In the beginning, especially, almost everyone has to spend time in the weeds. Eventually, though, we need an overhead view to get a clear perspective of all that we’ve been tangled up in. At some point, it might be time to delegate tasks that would have otherwise swallowed up your time to continue developing your vision.

My question for you — grown-ass-adult that you are — is: whether or not you’ve got a job that affords you the privilege of choosing your employer… are you capable of being a reliable employee?

Can you hit a deadline (without having to be chased down)?

Can you be counted upon to reach a goal?

Are you disciplined enough to create your own?

Do you need some sort of junior-level assistant who might be able to take on the grunt work that’s bogging you down so that you can scale your business?

Do you need to give your wife your calendar?

Do you need to bust out a dictionary and check out what a calendar is?

It is possible to be a responsible adult. To set an alarm and get out of bed before you’ve hit snooze for a full hour.

I joke about The Babysitter Club for “contractors, clients, and rock stars” because they’re/we’re often the ones who know the least about creating healthy rhythms in and from which to function. Frankly, no matter how put together or enviable those folks might look on Instagram, they’re often the most disorganized and least satisfied with the chaos of life, yet with little to no clue about how to change their circumstance, or get out of the ruts that have become Grand Canyons.

Levi likes to tease and call me “dad.” Well, son, let me run with that analogy (since I’ve spent plenty of time babysitting you, too)…

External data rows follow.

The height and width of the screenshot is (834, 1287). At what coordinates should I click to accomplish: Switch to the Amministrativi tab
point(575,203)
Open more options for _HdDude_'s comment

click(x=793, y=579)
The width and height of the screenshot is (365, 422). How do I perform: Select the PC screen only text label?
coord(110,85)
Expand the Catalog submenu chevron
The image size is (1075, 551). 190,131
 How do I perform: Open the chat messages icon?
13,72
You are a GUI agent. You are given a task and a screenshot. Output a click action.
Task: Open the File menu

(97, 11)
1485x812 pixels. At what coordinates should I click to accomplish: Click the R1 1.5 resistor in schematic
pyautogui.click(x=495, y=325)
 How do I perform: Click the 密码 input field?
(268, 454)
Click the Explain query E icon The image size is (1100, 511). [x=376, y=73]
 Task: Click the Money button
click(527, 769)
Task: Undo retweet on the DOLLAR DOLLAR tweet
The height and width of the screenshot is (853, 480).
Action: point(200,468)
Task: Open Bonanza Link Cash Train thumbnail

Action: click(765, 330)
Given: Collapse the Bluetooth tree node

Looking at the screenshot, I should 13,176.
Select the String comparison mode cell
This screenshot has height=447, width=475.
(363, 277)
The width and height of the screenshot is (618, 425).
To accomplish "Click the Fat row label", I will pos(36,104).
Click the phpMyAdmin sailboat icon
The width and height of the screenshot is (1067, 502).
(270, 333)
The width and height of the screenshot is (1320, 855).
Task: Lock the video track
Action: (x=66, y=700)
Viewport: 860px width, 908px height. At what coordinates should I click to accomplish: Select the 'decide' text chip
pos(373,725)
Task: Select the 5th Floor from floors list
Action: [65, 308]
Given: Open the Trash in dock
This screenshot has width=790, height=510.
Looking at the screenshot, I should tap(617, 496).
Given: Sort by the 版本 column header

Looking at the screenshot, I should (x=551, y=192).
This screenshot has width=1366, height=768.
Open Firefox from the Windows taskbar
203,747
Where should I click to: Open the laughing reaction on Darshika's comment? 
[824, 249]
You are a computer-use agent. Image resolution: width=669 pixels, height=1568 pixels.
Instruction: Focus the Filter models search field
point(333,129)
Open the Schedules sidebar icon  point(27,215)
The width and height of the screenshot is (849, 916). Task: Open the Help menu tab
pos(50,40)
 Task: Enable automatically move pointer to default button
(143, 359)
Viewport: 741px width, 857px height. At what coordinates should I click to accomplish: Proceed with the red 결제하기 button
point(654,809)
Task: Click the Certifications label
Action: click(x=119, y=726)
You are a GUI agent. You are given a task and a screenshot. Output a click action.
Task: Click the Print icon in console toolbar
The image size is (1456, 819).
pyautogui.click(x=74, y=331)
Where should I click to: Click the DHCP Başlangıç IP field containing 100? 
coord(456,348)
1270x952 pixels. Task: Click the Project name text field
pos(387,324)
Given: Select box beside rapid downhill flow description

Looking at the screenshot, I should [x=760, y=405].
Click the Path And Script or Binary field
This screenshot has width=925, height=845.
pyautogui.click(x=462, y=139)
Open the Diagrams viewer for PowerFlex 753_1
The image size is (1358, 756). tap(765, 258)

It might’ve been easy to piss into your diapers for so many years, but it was also uncomfortable, and unless someone helped you out, or you pulled them off, yourself, you’d have just walked around in your own private urine pool all day long.

Potty training sucks, but once you learn how to aim, you’re free from what used to be a trap of your own making.

Taking responsibility is kind of like that. You’re happier, and I’m done changing diapers.

  • Step One: Set an Alarm
  • Step Two: Wake Up
  • Step Three: At Least Try to Pretend That You Have a Job to Do
  • Step Four: At Least Try to Pretend That You Know How to Use a Calendar
  • Step Five: Clock Yourself In
  • Step Six: Open Your Email

And don’t forget to clock out. Your mind needs it, and so does your family (and so — for that matter — does whoever you call “boss” for the sake of the fresh, creative mind he hired you for).

It’ll take some work to work better, but dammit ya little baby, it’s possible and worth it.

With Love,
A Grown Up

P.S. David Allen has a pretty amazing book on productivity, task, and work-life management called Getting Things Done. In reality, it’s more a methodology than anything else. Its subtitle is, “The Art of Stress-Free Productivity,” and he provides pragmatic offerings for how one might go about organizing not just a day, but a brain, into orderly and actionable steps so that you can uh…get things done.